I lean back in the plush couch to withdraw the knife, placing it alongside the extracted picture frames and closing the briefcase. I look at each picture for the associated memory. The first one shows the three of them laid out in a circle on grass, holding hands. I look up into the top-heavy branches, stripped save the uppermost foliage. The sun shines, slightly shifted (off noon) through swaying leaves. I look right to Lizzie in a pink sweater and jeans. She’s one of those kids born with pants on. Meagan lies to the right in red plaid with a beige skirt, legs crossed. The lush grass streams through my toes.

 

The next picture shows a before and after. First Lizzie cries at poolside while the swim teacher beckons her into the water, then swimming with some semblance to happiness. I remember Meagan telling me to do something instead of taking pictures every 5 seconds. We wrap Lizzie in a towel and settle her down. Awhile later, Lizzie successfully treads water. Meagan punches me and says “Jerk!” I say, “We can talk about how big a jerk I really am later.” I lean in and whisper this in her ear.

 

The last picture is Meagan waving from the top of a cliff.

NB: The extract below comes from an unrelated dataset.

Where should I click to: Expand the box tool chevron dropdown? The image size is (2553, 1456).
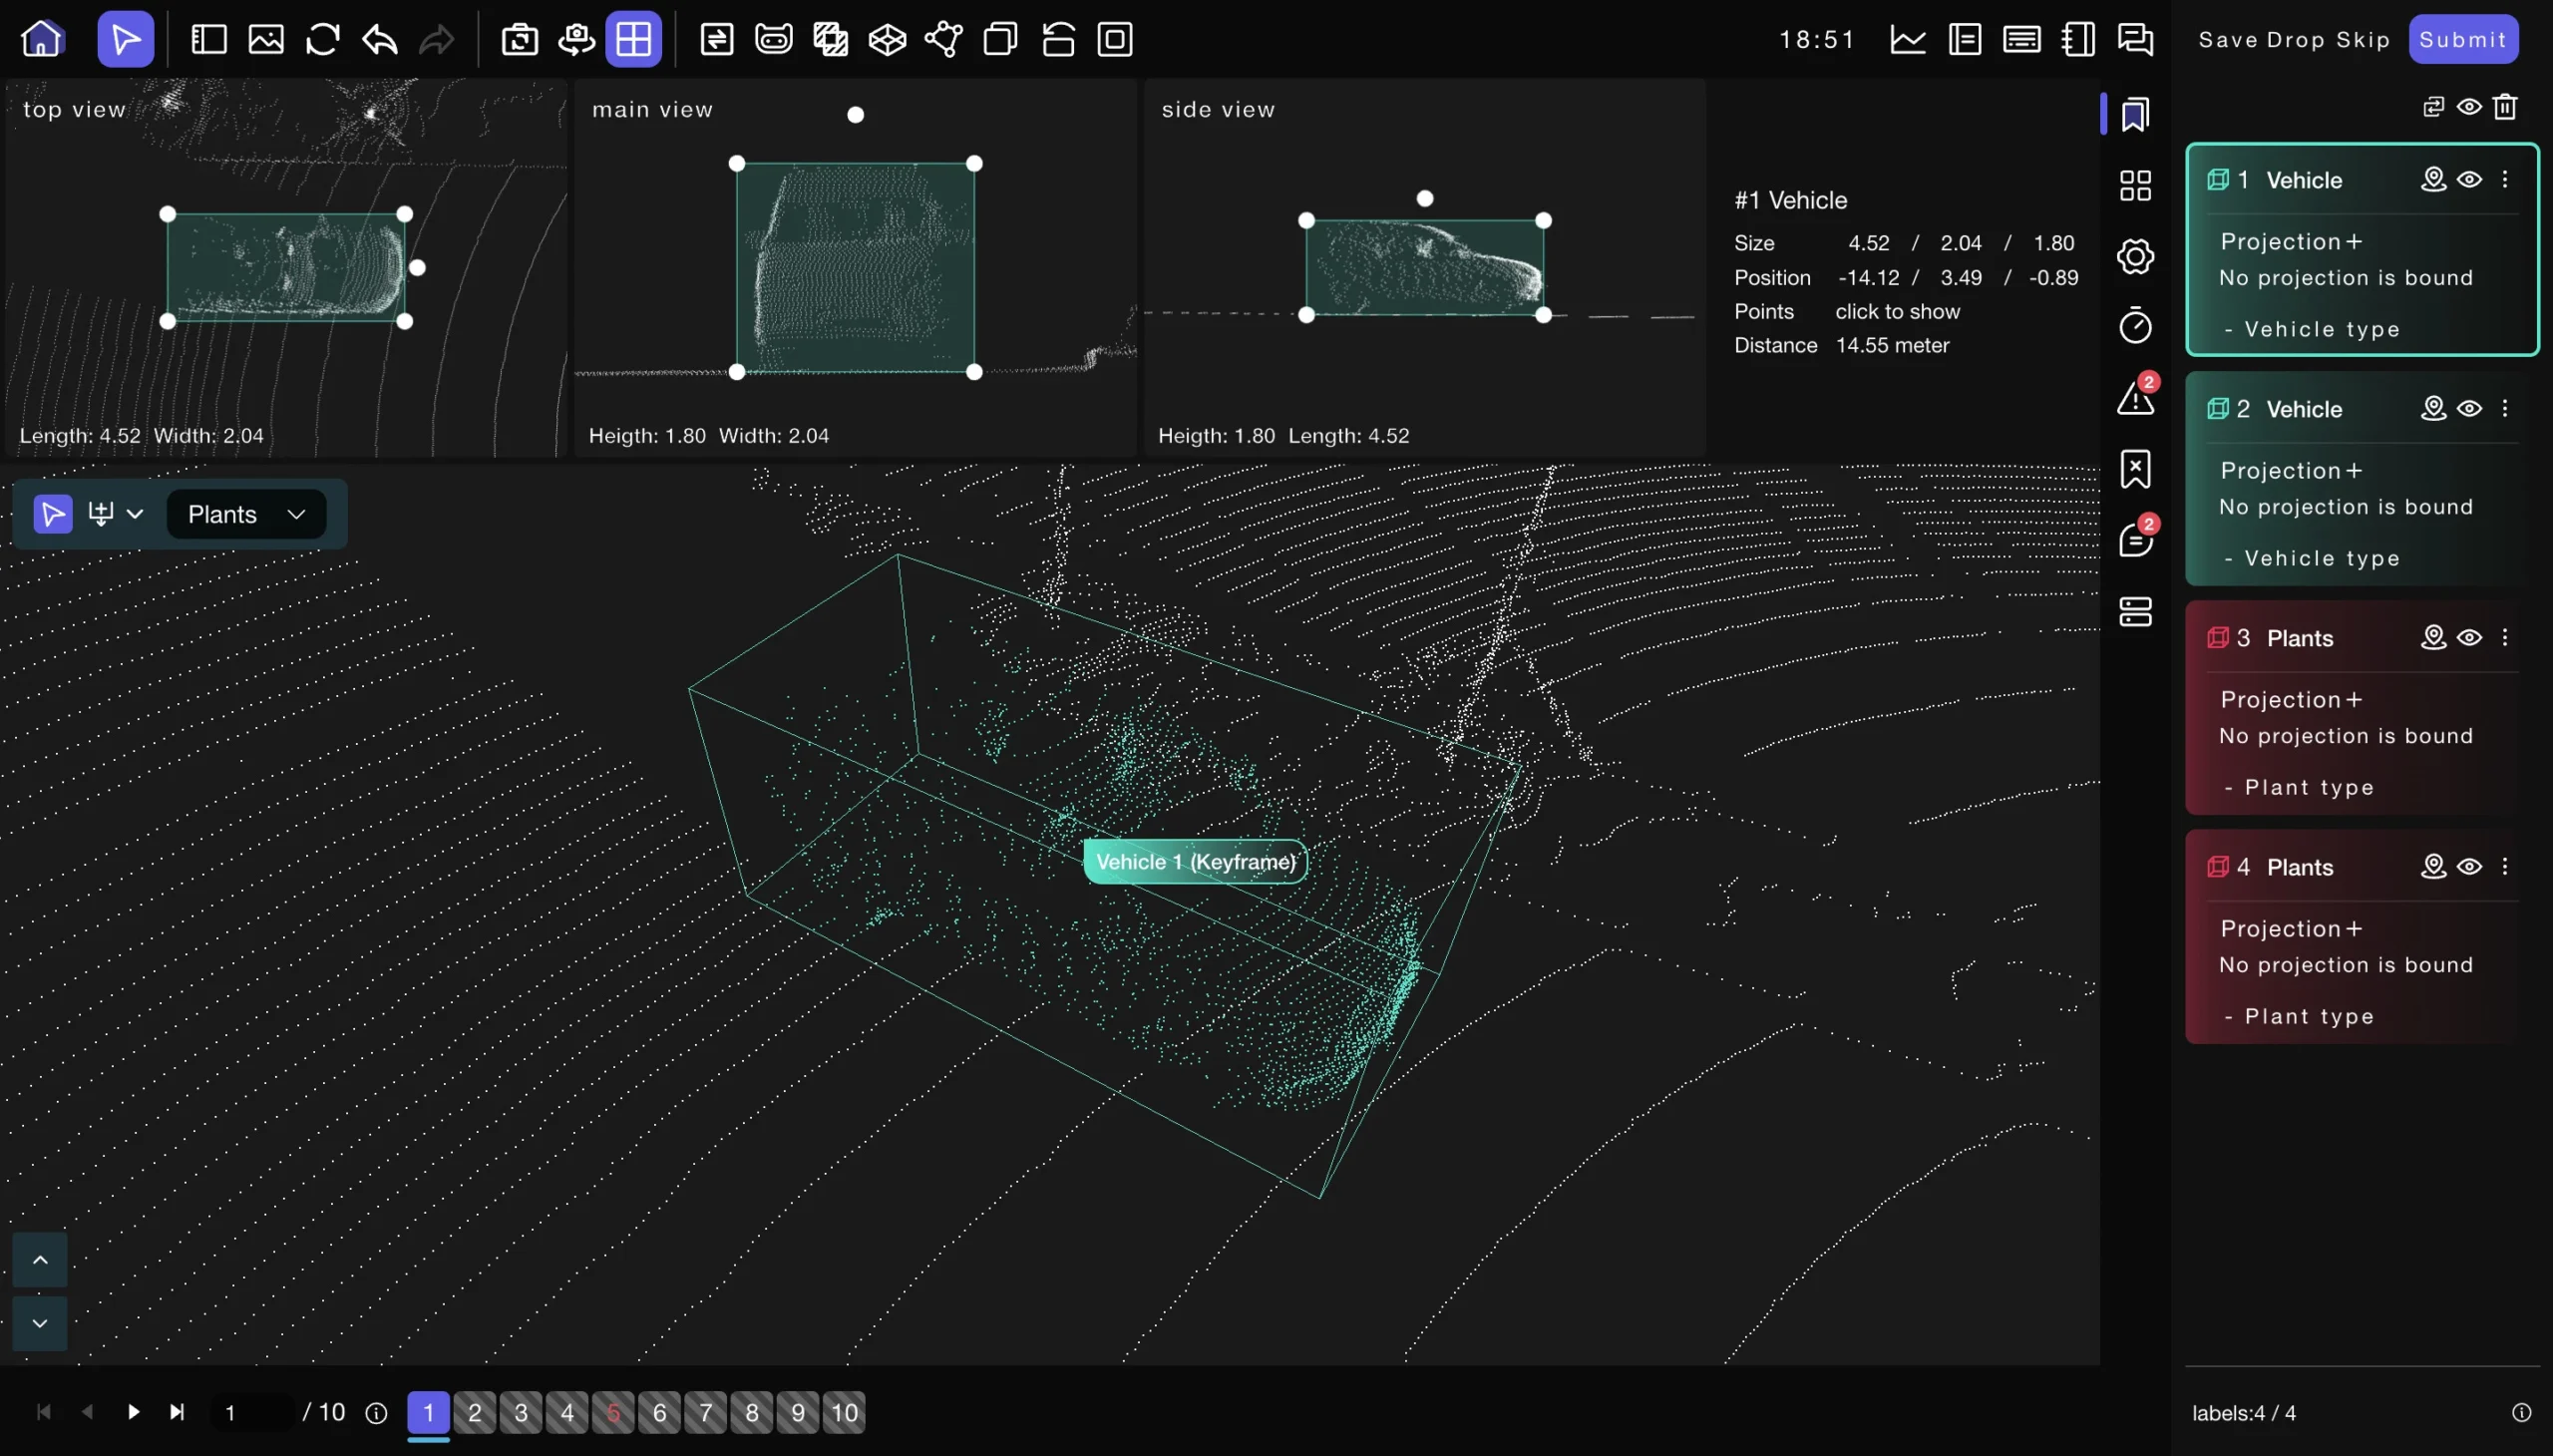[x=135, y=514]
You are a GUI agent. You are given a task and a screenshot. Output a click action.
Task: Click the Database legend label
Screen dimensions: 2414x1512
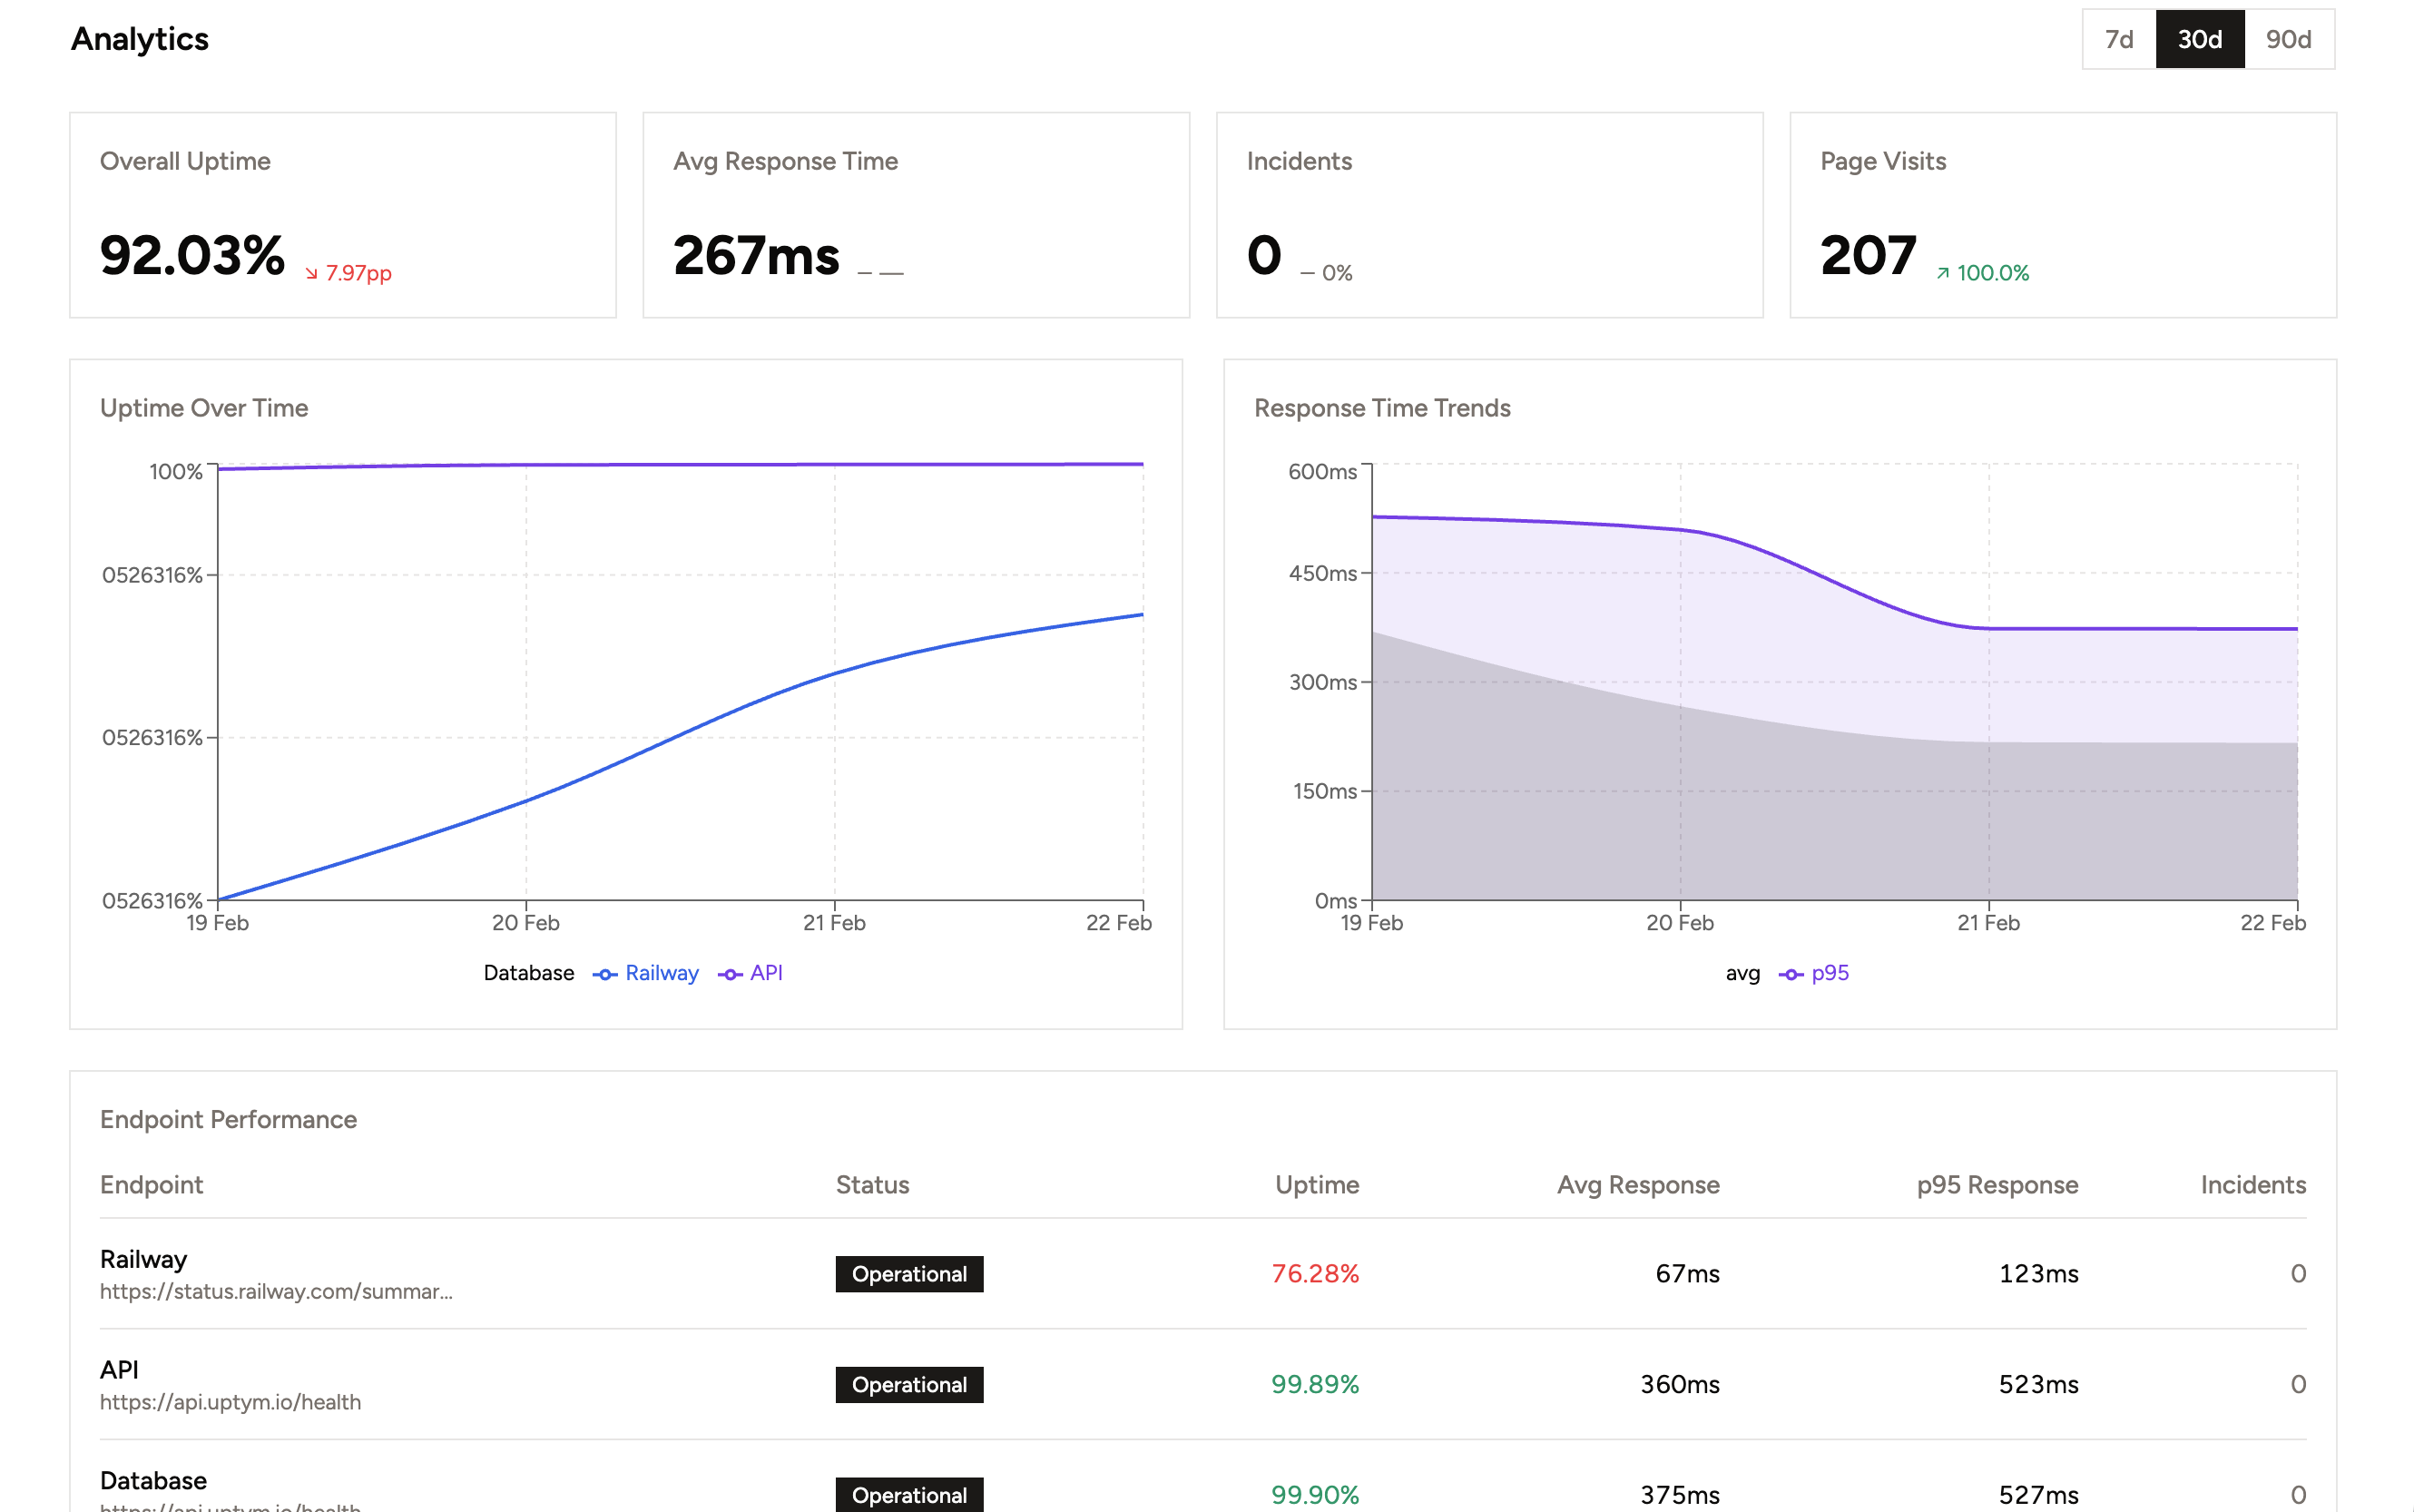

We were arguing which way gets us back to the car quickest. Meagan points with accusation at the trail map. “We are here and have to go here. This is the quickest way.” Tempers running high after ending up at a closed lookout following half a day travel suggests we both go the way we think instead of debating the merits either way. I go left and Meagan goes right after we both check our radios. I walk through woods, until a clearing shows me Meagan up on that cliff. We both end up back at the car. I chose the best way back. I grab the knife.